- Instructions for the task: Word for word, restate all of the entries.

**** Data supplied ****

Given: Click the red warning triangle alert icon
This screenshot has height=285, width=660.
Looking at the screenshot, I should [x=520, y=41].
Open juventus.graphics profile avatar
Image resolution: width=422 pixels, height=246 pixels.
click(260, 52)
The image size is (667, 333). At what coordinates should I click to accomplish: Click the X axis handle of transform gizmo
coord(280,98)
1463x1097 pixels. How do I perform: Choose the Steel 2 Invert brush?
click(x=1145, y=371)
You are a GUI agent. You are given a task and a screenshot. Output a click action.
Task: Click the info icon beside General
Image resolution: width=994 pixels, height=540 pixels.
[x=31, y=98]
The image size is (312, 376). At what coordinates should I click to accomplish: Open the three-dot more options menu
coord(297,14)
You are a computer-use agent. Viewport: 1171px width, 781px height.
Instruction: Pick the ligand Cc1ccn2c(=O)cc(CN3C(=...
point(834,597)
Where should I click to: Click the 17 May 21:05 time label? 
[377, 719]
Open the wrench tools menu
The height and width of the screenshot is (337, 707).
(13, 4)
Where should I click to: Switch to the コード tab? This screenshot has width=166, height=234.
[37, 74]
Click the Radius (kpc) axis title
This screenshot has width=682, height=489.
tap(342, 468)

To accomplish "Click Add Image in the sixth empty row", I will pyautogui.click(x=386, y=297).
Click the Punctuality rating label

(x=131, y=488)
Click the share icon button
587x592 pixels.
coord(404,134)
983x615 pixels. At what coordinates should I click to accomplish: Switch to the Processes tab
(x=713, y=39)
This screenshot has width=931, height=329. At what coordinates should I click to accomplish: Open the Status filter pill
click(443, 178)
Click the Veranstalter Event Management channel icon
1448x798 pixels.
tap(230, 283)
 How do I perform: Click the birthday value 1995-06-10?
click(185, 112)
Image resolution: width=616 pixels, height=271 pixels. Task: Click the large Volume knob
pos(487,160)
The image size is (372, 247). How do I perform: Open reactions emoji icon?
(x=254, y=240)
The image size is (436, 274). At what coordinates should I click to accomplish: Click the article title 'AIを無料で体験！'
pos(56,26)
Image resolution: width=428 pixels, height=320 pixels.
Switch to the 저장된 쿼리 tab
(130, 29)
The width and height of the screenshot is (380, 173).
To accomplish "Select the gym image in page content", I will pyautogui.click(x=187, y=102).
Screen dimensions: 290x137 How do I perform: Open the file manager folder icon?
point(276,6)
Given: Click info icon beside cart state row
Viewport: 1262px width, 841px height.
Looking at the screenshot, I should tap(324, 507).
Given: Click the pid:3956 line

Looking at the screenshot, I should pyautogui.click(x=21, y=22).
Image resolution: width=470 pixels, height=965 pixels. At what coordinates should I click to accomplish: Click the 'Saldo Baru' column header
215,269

****

- Task output:
Given: Click the red warning triangle alert icon
This screenshot has height=285, width=660.
Looking at the screenshot, I should [x=520, y=41].
Open juventus.graphics profile avatar
Image resolution: width=422 pixels, height=246 pixels.
click(260, 52)
The image size is (667, 333). At what coordinates should I click to accomplish: Click the X axis handle of transform gizmo
coord(280,98)
1463x1097 pixels. How do I perform: Choose the Steel 2 Invert brush?
click(x=1145, y=371)
You are a GUI agent. You are given a task and a screenshot. Output a click action.
Task: Click the info icon beside General
Image resolution: width=994 pixels, height=540 pixels.
[x=31, y=98]
The image size is (312, 376). At what coordinates should I click to accomplish: Open the three-dot more options menu
coord(297,14)
You are a computer-use agent. Viewport: 1171px width, 781px height.
Instruction: Pick the ligand Cc1ccn2c(=O)cc(CN3C(=...
point(834,597)
Where should I click to: Click the 17 May 21:05 time label? 
[377, 719]
Open the wrench tools menu
The height and width of the screenshot is (337, 707).
(13, 4)
Where should I click to: Switch to the コード tab? This screenshot has width=166, height=234.
[37, 74]
Click the Radius (kpc) axis title
This screenshot has width=682, height=489.
tap(342, 468)

To accomplish "Click Add Image in the sixth empty row", I will pyautogui.click(x=386, y=297).
Click the Punctuality rating label

(x=131, y=488)
Click the share icon button
587x592 pixels.
coord(404,134)
983x615 pixels. At what coordinates should I click to accomplish: Switch to the Processes tab
(x=713, y=39)
This screenshot has width=931, height=329. At what coordinates should I click to accomplish: Open the Status filter pill
click(443, 178)
Click the Veranstalter Event Management channel icon
1448x798 pixels.
tap(230, 283)
 How do I perform: Click the birthday value 1995-06-10?
click(185, 112)
Image resolution: width=616 pixels, height=271 pixels. Task: Click the large Volume knob
pos(487,160)
The image size is (372, 247). How do I perform: Open reactions emoji icon?
(x=254, y=240)
The image size is (436, 274). At what coordinates should I click to accomplish: Click the article title 'AIを無料で体験！'
pos(56,26)
Image resolution: width=428 pixels, height=320 pixels.
Switch to the 저장된 쿼리 tab
(130, 29)
The width and height of the screenshot is (380, 173).
To accomplish "Select the gym image in page content", I will pyautogui.click(x=187, y=102).
Screen dimensions: 290x137 How do I perform: Open the file manager folder icon?
point(276,6)
Given: Click info icon beside cart state row
Viewport: 1262px width, 841px height.
Looking at the screenshot, I should tap(324, 507).
Given: Click the pid:3956 line

Looking at the screenshot, I should pyautogui.click(x=21, y=22).
Image resolution: width=470 pixels, height=965 pixels. At what coordinates should I click to accomplish: Click the 'Saldo Baru' column header
215,269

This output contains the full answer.